# EXCERPTED TEXT:
Mixed-use properties combine residential and commercial spaces under one title, and you can purchase them through your Self-Managed Super Fund.
The structure might involve a ground-floor retail space with apartments above, or an office with attached residential quarters. These properties can generate income from both residential and commercial tenants, but the lending process differs significantly from standard SMSF property purchases. Your SMSF mortgage broker needs to understand how lenders assess these properties and which structures work within superannuation rules.
How SMSF Loans Work for Mixed-Use Properties
Self-Managed Super Fund loans for mixed-use properties must meet the Limited Recourse Borrowing Arrangement requirements, and the property must satisfy the sole purpose test. The property sits in a bare trust structure, meaning your fund doesn't own it directly until the loan is repaid. You're using your super to buy investment property that generates income for retirement, not for personal use before then.
The mixed-use nature affects how lenders view the purchase. If the property is predominantly commercial with minor residential use, most lenders treat it as an SMSF commercial loan. When residential space dominates, some lenders may assess it as an SMSF residential loan with commercial elements. This distinction changes your SMSF loan LVR, interest rates, and deposit requirements.

# WHAT THIS TASK INVOLVES:
Using the passage on SMSF loans for mixed-use properties, list the things it says change depending on whether a lender assesses the property as a commercial or a residential loan.

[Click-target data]
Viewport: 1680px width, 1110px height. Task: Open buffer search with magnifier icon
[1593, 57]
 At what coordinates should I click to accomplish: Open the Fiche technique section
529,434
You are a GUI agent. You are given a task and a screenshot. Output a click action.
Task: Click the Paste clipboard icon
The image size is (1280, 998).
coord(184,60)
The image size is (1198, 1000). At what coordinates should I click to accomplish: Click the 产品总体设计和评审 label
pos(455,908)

# WORKED SOLUTION:
- SMSF loan LVR
- Interest rates
- Deposit requirements